Your instructions >> With the pictures left aside, write out the entries that follow exactly.
+++
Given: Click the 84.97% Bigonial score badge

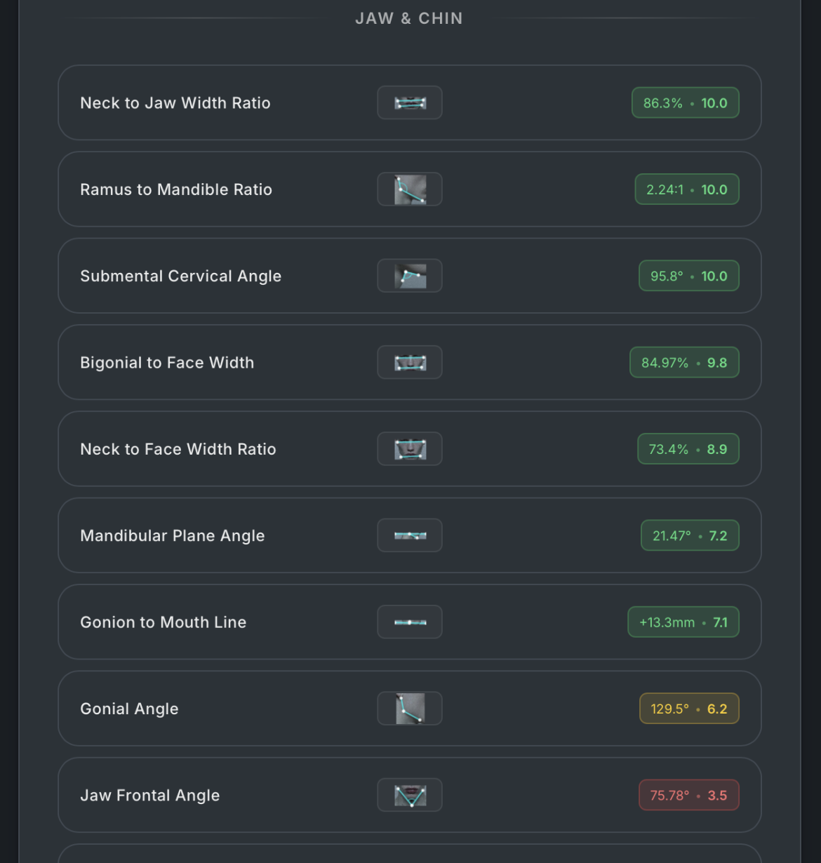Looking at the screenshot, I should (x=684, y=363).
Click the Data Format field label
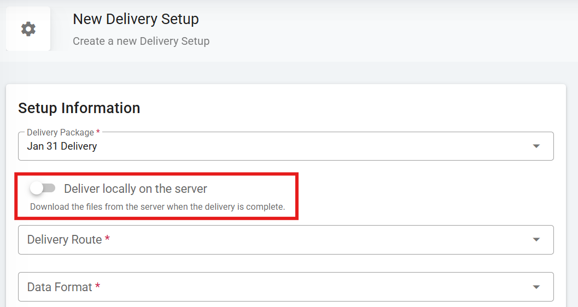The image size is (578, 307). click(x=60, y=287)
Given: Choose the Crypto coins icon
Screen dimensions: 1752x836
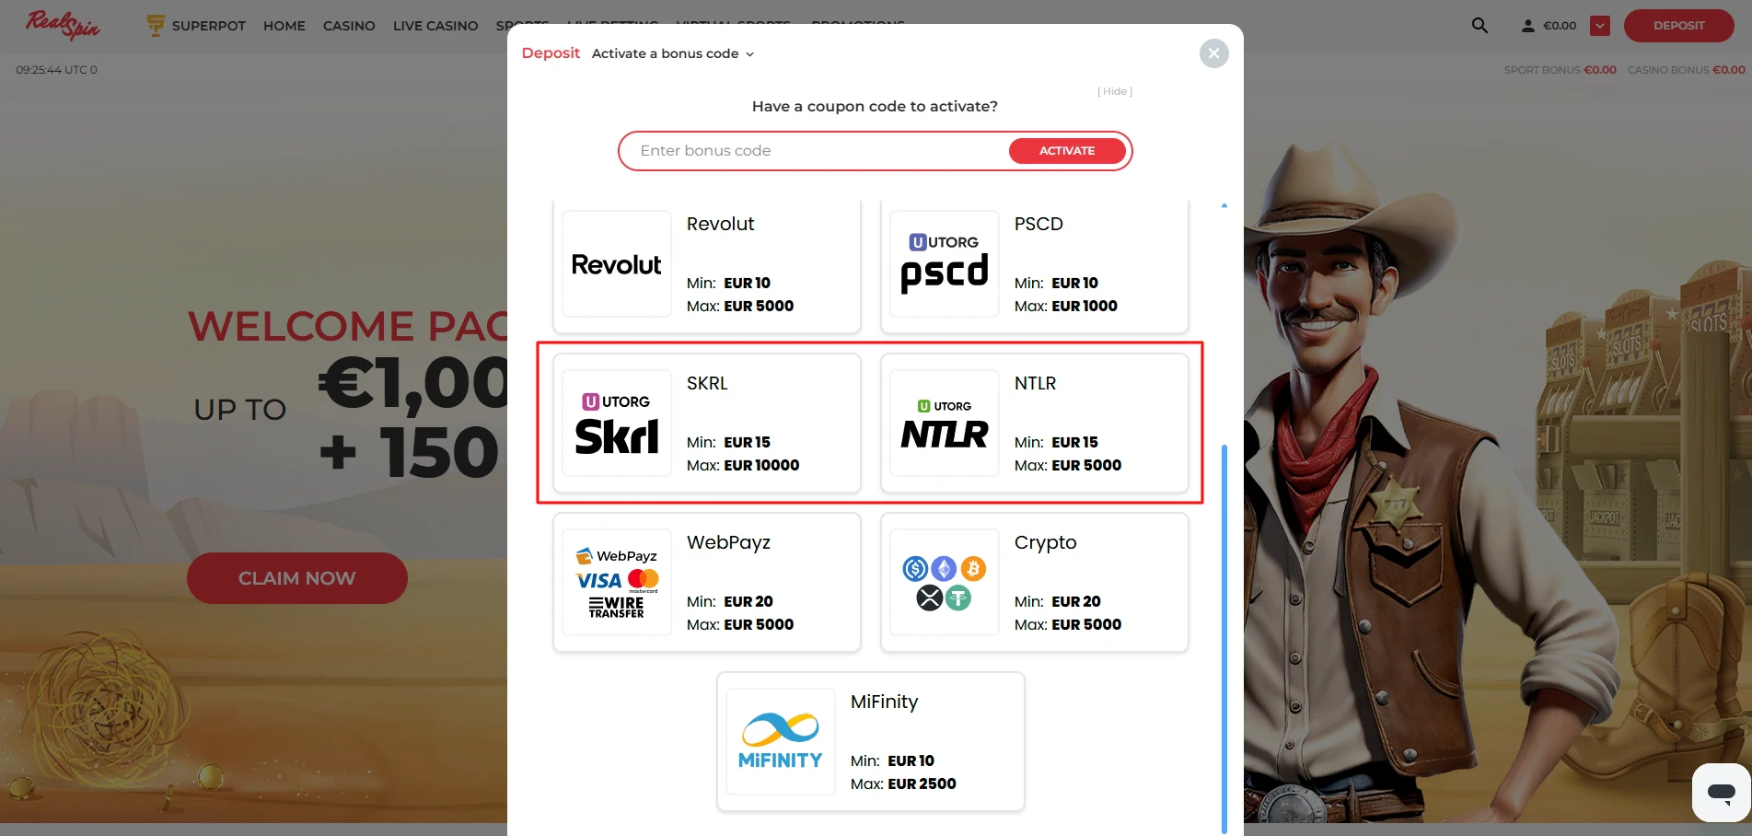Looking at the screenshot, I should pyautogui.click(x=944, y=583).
+++
Answer section >>
Given: Click the 84.97% Bigonial score badge

Looking at the screenshot, I should (x=684, y=363).
Click the Data Format field label
The image size is (578, 307). click(x=60, y=287)
Given: Choose the Crypto coins icon
Screen dimensions: 1752x836
Looking at the screenshot, I should pyautogui.click(x=944, y=583).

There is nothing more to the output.